» **Stored data**
--
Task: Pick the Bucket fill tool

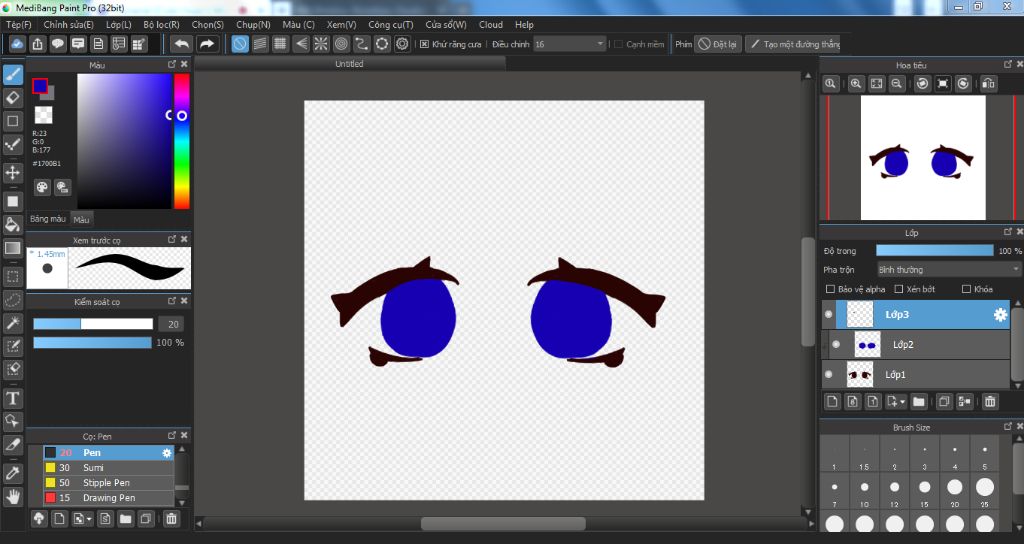Action: [x=13, y=224]
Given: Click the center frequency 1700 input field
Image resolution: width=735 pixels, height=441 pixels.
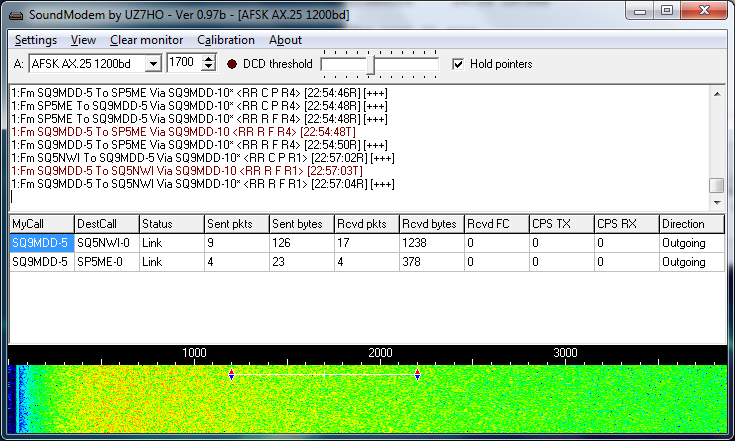Looking at the screenshot, I should coord(184,64).
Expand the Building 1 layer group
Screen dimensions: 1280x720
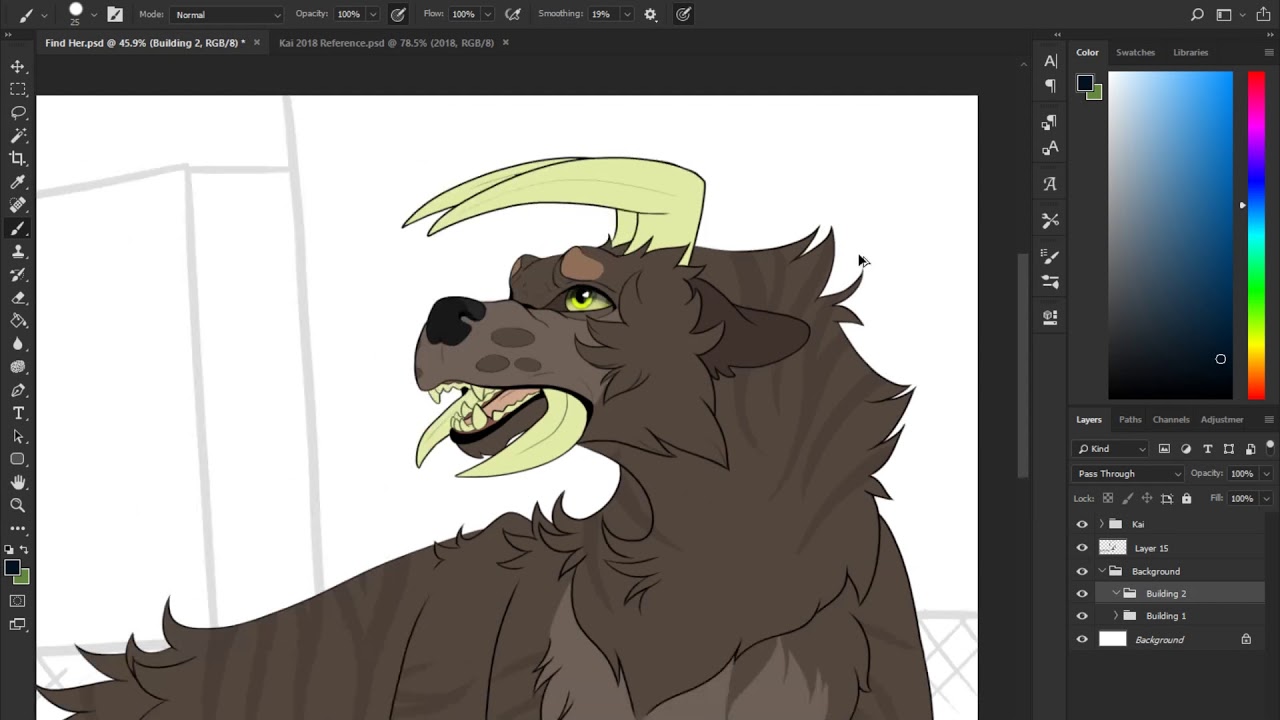[x=1116, y=616]
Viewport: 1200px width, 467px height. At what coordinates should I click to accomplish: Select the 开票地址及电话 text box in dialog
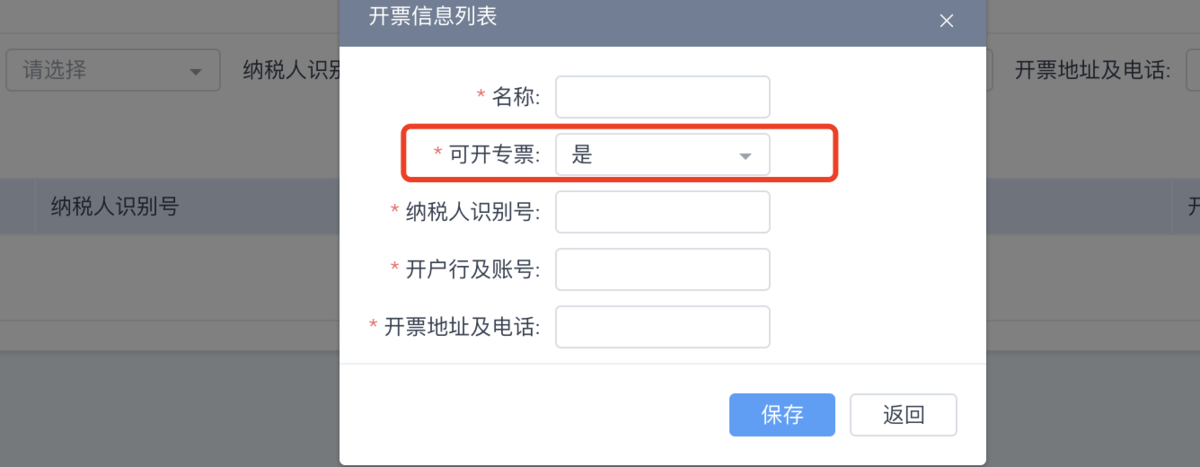tap(663, 327)
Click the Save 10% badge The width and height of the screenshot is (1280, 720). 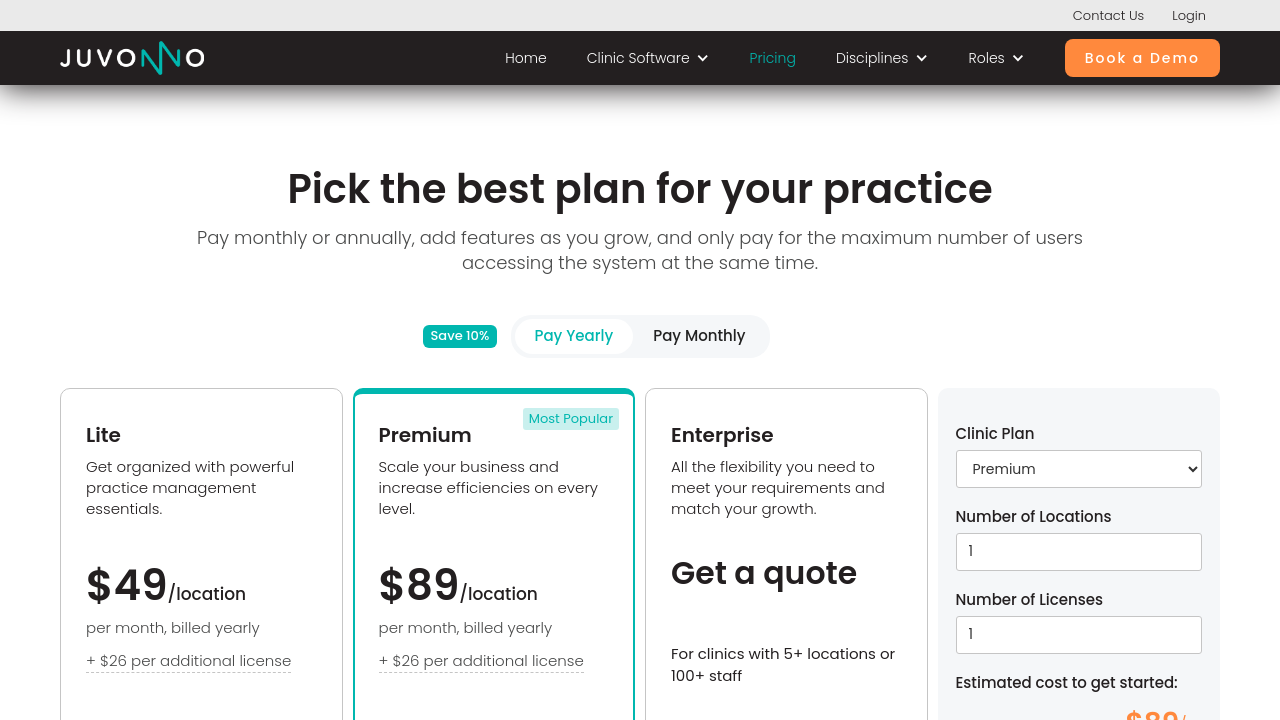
--
Would you output the data above exactly as written, but with no images?

Task: Pick the Bucket fill tool

Action: [x=13, y=224]
Given: Click the center frequency 1700 input field
Image resolution: width=735 pixels, height=441 pixels.
Looking at the screenshot, I should coord(184,64).
Expand the Building 1 layer group
Screen dimensions: 1280x720
[x=1116, y=616]
Viewport: 1200px width, 467px height. At what coordinates should I click to accomplish: Select the 开票地址及电话 text box in dialog
tap(663, 327)
Click the Save 10% badge The width and height of the screenshot is (1280, 720). 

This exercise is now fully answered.